(DESCRIPTION OF THE TASK) Convert every line of the records below into a Markdown table with the columns Row and Text, numbering the rows in order and skipping blank lines.

(LISTED ENTRIES)
* * * *
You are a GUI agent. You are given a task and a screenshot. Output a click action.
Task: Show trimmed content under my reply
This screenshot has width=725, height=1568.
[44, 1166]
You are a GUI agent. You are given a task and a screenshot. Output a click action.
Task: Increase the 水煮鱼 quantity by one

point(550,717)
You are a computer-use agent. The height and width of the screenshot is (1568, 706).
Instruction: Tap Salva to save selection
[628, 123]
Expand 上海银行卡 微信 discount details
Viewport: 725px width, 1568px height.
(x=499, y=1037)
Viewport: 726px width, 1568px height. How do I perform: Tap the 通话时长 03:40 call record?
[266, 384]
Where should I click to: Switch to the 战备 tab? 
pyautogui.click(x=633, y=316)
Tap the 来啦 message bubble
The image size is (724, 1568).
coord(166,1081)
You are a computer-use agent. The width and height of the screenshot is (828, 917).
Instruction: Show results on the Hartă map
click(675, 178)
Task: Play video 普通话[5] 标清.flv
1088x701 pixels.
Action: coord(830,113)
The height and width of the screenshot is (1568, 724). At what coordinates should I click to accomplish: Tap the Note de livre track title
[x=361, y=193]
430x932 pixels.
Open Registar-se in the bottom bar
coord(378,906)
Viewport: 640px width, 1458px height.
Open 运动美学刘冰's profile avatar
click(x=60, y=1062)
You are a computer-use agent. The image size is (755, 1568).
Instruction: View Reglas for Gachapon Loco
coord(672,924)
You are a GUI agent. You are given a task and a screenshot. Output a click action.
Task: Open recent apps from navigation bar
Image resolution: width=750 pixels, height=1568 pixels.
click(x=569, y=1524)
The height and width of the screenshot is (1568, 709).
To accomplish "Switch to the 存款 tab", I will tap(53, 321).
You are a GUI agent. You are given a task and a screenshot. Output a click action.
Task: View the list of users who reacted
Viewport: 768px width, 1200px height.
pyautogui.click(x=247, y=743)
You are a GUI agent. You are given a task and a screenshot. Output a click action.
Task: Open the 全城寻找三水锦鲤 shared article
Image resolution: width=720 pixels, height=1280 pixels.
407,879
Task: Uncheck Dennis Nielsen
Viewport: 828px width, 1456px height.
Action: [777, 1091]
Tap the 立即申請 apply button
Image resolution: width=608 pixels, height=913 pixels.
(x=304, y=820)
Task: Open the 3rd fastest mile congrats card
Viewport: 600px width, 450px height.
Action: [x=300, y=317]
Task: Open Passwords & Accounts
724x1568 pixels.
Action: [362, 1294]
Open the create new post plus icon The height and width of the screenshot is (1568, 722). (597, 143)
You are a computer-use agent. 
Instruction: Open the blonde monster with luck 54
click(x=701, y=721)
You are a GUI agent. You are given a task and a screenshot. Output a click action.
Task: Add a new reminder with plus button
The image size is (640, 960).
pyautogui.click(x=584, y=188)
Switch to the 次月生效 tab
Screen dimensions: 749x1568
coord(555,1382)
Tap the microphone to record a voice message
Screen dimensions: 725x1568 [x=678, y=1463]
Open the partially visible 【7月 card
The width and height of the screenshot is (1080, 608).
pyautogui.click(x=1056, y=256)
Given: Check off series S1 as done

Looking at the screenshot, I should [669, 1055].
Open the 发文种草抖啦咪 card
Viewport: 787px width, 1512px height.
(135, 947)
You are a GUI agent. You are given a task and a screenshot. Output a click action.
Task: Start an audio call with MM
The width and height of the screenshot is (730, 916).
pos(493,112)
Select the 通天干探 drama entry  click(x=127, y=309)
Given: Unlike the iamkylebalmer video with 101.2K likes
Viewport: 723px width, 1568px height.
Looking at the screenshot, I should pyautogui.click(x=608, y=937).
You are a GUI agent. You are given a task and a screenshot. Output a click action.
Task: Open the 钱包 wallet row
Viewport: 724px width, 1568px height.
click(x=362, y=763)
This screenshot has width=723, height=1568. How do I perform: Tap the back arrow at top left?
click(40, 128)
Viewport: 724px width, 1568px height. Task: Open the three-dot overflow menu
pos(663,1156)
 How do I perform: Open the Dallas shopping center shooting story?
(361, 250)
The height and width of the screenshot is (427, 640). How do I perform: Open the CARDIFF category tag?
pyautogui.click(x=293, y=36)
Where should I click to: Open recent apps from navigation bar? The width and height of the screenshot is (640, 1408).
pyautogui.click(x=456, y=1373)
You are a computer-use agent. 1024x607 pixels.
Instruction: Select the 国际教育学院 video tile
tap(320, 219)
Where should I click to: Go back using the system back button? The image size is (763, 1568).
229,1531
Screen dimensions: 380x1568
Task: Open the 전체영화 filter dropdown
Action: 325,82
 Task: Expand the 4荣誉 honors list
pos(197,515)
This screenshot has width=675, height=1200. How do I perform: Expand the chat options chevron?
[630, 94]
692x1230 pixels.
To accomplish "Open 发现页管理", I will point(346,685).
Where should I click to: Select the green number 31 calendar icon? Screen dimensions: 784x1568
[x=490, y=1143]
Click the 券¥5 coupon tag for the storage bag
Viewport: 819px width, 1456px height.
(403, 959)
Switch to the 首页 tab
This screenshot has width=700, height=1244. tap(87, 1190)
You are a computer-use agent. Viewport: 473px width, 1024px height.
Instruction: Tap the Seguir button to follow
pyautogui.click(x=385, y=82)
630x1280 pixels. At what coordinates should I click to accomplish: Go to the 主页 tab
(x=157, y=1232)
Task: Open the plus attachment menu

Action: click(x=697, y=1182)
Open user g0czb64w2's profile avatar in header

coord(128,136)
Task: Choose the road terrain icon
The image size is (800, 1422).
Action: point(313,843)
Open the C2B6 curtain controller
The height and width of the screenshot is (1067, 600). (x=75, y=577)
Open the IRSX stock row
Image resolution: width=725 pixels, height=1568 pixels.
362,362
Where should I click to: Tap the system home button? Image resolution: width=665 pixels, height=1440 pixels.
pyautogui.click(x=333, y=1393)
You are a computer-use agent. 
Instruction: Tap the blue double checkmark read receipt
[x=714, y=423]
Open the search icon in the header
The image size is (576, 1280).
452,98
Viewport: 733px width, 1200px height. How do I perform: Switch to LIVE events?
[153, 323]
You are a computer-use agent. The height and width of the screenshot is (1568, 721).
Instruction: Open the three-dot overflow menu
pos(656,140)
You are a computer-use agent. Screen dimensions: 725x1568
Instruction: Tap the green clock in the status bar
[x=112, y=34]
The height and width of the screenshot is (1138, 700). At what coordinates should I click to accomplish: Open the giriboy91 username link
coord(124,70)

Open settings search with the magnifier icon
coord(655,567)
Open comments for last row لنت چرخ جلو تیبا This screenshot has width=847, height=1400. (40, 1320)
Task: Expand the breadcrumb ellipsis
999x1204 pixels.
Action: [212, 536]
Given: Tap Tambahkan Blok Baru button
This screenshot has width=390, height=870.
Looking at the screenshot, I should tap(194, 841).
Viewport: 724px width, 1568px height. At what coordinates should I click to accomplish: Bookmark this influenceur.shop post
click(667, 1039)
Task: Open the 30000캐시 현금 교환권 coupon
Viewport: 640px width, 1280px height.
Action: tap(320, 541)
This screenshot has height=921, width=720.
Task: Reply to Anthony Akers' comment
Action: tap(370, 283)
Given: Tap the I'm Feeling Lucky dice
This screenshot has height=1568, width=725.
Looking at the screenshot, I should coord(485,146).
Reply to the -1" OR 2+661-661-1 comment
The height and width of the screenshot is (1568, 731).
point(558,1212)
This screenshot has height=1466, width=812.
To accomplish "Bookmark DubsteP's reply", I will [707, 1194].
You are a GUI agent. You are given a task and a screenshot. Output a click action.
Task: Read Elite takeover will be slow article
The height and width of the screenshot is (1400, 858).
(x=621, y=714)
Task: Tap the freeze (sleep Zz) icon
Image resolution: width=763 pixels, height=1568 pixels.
* * * *
(RESULT)
| Row | Text |
|---|---|
| 1 | You are a GUI agent. You are given a task and a screenshot. Output a click action. |
| 2 | Task: Show trimmed content under my reply |
| 3 | This screenshot has width=725, height=1568. |
| 4 | [44, 1166] |
| 5 | You are a GUI agent. You are given a task and a screenshot. Output a click action. |
| 6 | Task: Increase the 水煮鱼 quantity by one |
| 7 | point(550,717) |
| 8 | You are a computer-use agent. The height and width of the screenshot is (1568, 706). |
| 9 | Instruction: Tap Salva to save selection |
| 10 | [628, 123] |
| 11 | Expand 上海银行卡 微信 discount details |
| 12 | Viewport: 725px width, 1568px height. |
| 13 | (x=499, y=1037) |
| 14 | Viewport: 726px width, 1568px height. How do I perform: Tap the 通话时长 03:40 call record? |
| 15 | [266, 384] |
| 16 | Where should I click to: Switch to the 战备 tab?  |
| 17 | pyautogui.click(x=633, y=316) |
| 18 | Tap the 来啦 message bubble |
| 19 | The image size is (724, 1568). |
| 20 | coord(166,1081) |
| 21 | You are a computer-use agent. The width and height of the screenshot is (828, 917). |
| 22 | Instruction: Show results on the Hartă map |
| 23 | click(675, 178) |
| 24 | Task: Play video 普通话[5] 标清.flv |
| 25 | 1088x701 pixels. |
| 26 | Action: coord(830,113) |
| 27 | The height and width of the screenshot is (1568, 724). At what coordinates should I click to accomplish: Tap the Note de livre track title |
| 28 | [x=361, y=193] |
| 29 | 430x932 pixels. |
| 30 | Open Registar-se in the bottom bar |
| 31 | coord(378,906) |
| 32 | Viewport: 640px width, 1458px height. |
| 33 | Open 运动美学刘冰's profile avatar |
| 34 | click(x=60, y=1062) |
| 35 | You are a computer-use agent. The image size is (755, 1568). |
| 36 | Instruction: View Reglas for Gachapon Loco |
| 37 | coord(672,924) |
| 38 | You are a GUI agent. You are given a task and a screenshot. Output a click action. |
| 39 | Task: Open recent apps from navigation bar |
| 40 | Image resolution: width=750 pixels, height=1568 pixels. |
| 41 | click(x=569, y=1524) |
| 42 | The height and width of the screenshot is (1568, 709). |
| 43 | To accomplish "Switch to the 存款 tab", I will tap(53, 321). |
| 44 | You are a GUI agent. You are given a task and a screenshot. Output a click action. |
| 45 | Task: View the list of users who reacted |
| 46 | Viewport: 768px width, 1200px height. |
| 47 | pyautogui.click(x=247, y=743) |
| 48 | You are a GUI agent. You are given a task and a screenshot. Output a click action. |
| 49 | Task: Open the 全城寻找三水锦鲤 shared article |
| 50 | Image resolution: width=720 pixels, height=1280 pixels. |
| 51 | 407,879 |
| 52 | Task: Uncheck Dennis Nielsen |
| 53 | Viewport: 828px width, 1456px height. |
| 54 | Action: [777, 1091] |
| 55 | Tap the 立即申請 apply button |
| 56 | Image resolution: width=608 pixels, height=913 pixels. |
| 57 | (x=304, y=820) |
| 58 | Task: Open the 3rd fastest mile congrats card |
| 59 | Viewport: 600px width, 450px height. |
| 60 | Action: [x=300, y=317] |
| 61 | Task: Open Passwords & Accounts |
| 62 | 724x1568 pixels. |
| 63 | Action: [362, 1294] |
| 64 | Open the create new post plus icon The height and width of the screenshot is (1568, 722). (597, 143) |
| 65 | You are a computer-use agent.  |
| 66 | Instruction: Open the blonde monster with luck 54 |
| 67 | click(x=701, y=721) |
| 68 | You are a GUI agent. You are given a task and a screenshot. Output a click action. |
| 69 | Task: Add a new reminder with plus button |
| 70 | The image size is (640, 960). |
| 71 | pyautogui.click(x=584, y=188) |
| 72 | Switch to the 次月生效 tab |
| 73 | Screen dimensions: 749x1568 |
| 74 | coord(555,1382) |
| 75 | Tap the microphone to record a voice message |
| 76 | Screen dimensions: 725x1568 [x=678, y=1463] |
| 77 | Open the partially visible 【7月 card |
| 78 | The width and height of the screenshot is (1080, 608). |
| 79 | pyautogui.click(x=1056, y=256) |
| 80 | Given: Check off series S1 as done |
| 81 | Looking at the screenshot, I should [669, 1055]. |
| 82 | Open the 发文种草抖啦咪 card |
| 83 | Viewport: 787px width, 1512px height. |
| 84 | (135, 947) |
| 85 | You are a GUI agent. You are given a task and a screenshot. Output a click action. |
| 86 | Task: Start an audio call with MM |
| 87 | The width and height of the screenshot is (730, 916). |
| 88 | pos(493,112) |
| 89 | Select the 通天干探 drama entry  click(x=127, y=309) |
| 90 | Given: Unlike the iamkylebalmer video with 101.2K likes |
| 91 | Viewport: 723px width, 1568px height. |
| 92 | Looking at the screenshot, I should pyautogui.click(x=608, y=937). |
| 93 | You are a GUI agent. You are given a task and a screenshot. Output a click action. |
| 94 | Task: Open the 钱包 wallet row |
| 95 | Viewport: 724px width, 1568px height. |
| 96 | click(x=362, y=763) |
| 97 | This screenshot has width=723, height=1568. How do I perform: Tap the back arrow at top left? |
| 98 | click(40, 128) |
| 99 | Viewport: 724px width, 1568px height. Task: Open the three-dot overflow menu |
| 100 | pos(663,1156) |
| 101 |  How do I perform: Open the Dallas shopping center shooting story? |
| 102 | (361, 250) |
| 103 | The height and width of the screenshot is (427, 640). How do I perform: Open the CARDIFF category tag? |
| 104 | pyautogui.click(x=293, y=36) |
| 105 | Where should I click to: Open recent apps from navigation bar? The width and height of the screenshot is (640, 1408). |
| 106 | pyautogui.click(x=456, y=1373) |
| 107 | You are a computer-use agent. 1024x607 pixels. |
| 108 | Instruction: Select the 国际教育学院 video tile |
| 109 | tap(320, 219) |
| 110 | Where should I click to: Go back using the system back button? The image size is (763, 1568). |
| 111 | 229,1531 |
| 112 | Screen dimensions: 380x1568 |
| 113 | Task: Open the 전체영화 filter dropdown |
| 114 | Action: 325,82 |
| 115 |  Task: Expand the 4荣誉 honors list |
| 116 | pos(197,515) |
| 117 | This screenshot has width=675, height=1200. How do I perform: Expand the chat options chevron? |
| 118 | [630, 94] |
| 119 | 692x1230 pixels. |
| 120 | To accomplish "Open 发现页管理", I will point(346,685). |
| 121 | Where should I click to: Select the green number 31 calendar icon? Screen dimensions: 784x1568 |
| 122 | [x=490, y=1143] |
| 123 | Click the 券¥5 coupon tag for the storage bag |
| 124 | Viewport: 819px width, 1456px height. |
| 125 | (403, 959) |
| 126 | Switch to the 首页 tab |
| 127 | This screenshot has width=700, height=1244. tap(87, 1190) |
| 128 | You are a computer-use agent. Viewport: 473px width, 1024px height. |
| 129 | Instruction: Tap the Seguir button to follow |
| 130 | pyautogui.click(x=385, y=82) |
| 131 | 630x1280 pixels. At what coordinates should I click to accomplish: Go to the 主页 tab |
| 132 | (x=157, y=1232) |
| 133 | Task: Open the plus attachment menu |
| 134 | Action: click(x=697, y=1182) |
| 135 | Open user g0czb64w2's profile avatar in header |
| 136 | coord(128,136) |
| 137 | Task: Choose the road terrain icon |
| 138 | The image size is (800, 1422). |
| 139 | Action: point(313,843) |
| 140 | Open the C2B6 curtain controller |
| 141 | The height and width of the screenshot is (1067, 600). (x=75, y=577) |
| 142 | Open the IRSX stock row |
| 143 | Image resolution: width=725 pixels, height=1568 pixels. |
| 144 | 362,362 |
| 145 | Where should I click to: Tap the system home button? Image resolution: width=665 pixels, height=1440 pixels. |
| 146 | pyautogui.click(x=333, y=1393) |
| 147 | You are a computer-use agent.  |
| 148 | Instruction: Tap the blue double checkmark read receipt |
| 149 | [x=714, y=423] |
| 150 | Open the search icon in the header |
| 151 | The image size is (576, 1280). |
| 152 | 452,98 |
| 153 | Viewport: 733px width, 1200px height. How do I perform: Switch to LIVE events? |
| 154 | [153, 323] |
| 155 | You are a computer-use agent. The height and width of the screenshot is (1568, 721). |
| 156 | Instruction: Open the three-dot overflow menu |
| 157 | pos(656,140) |
| 158 | You are a computer-use agent. Screen dimensions: 725x1568 |
| 159 | Instruction: Tap the green clock in the status bar |
| 160 | [x=112, y=34] |
| 161 | The height and width of the screenshot is (1138, 700). At what coordinates should I click to accomplish: Open the giriboy91 username link |
| 162 | coord(124,70) |
| 163 | Open settings search with the magnifier icon |
| 164 | coord(655,567) |
| 165 | Open comments for last row لنت چرخ جلو تیبا This screenshot has width=847, height=1400. (40, 1320) |
| 166 | Task: Expand the breadcrumb ellipsis |
| 167 | 999x1204 pixels. |
| 168 | Action: [212, 536] |
| 169 | Given: Tap Tambahkan Blok Baru button |
| 170 | This screenshot has width=390, height=870. |
| 171 | Looking at the screenshot, I should tap(194, 841). |
| 172 | Viewport: 724px width, 1568px height. At what coordinates should I click to accomplish: Bookmark this influenceur.shop post |
| 173 | click(667, 1039) |
| 174 | Task: Open the 30000캐시 현금 교환권 coupon |
| 175 | Viewport: 640px width, 1280px height. |
| 176 | Action: tap(320, 541) |
| 177 | This screenshot has height=921, width=720. |
| 178 | Task: Reply to Anthony Akers' comment |
| 179 | Action: tap(370, 283) |
| 180 | Given: Tap the I'm Feeling Lucky dice |
| 181 | This screenshot has height=1568, width=725. |
| 182 | Looking at the screenshot, I should coord(485,146). |
| 183 | Reply to the -1" OR 2+661-661-1 comment |
| 184 | The height and width of the screenshot is (1568, 731). |
| 185 | point(558,1212) |
| 186 | This screenshot has height=1466, width=812. |
| 187 | To accomplish "Bookmark DubsteP's reply", I will [707, 1194]. |
| 188 | You are a GUI agent. You are given a task and a screenshot. Output a click action. |
| 189 | Task: Read Elite takeover will be slow article |
| 190 | The height and width of the screenshot is (1400, 858). |
| 191 | (x=621, y=714) |
| 192 | Task: Tap the freeze (sleep Zz) icon |
| 193 | Image resolution: width=763 pixels, height=1568 pixels. |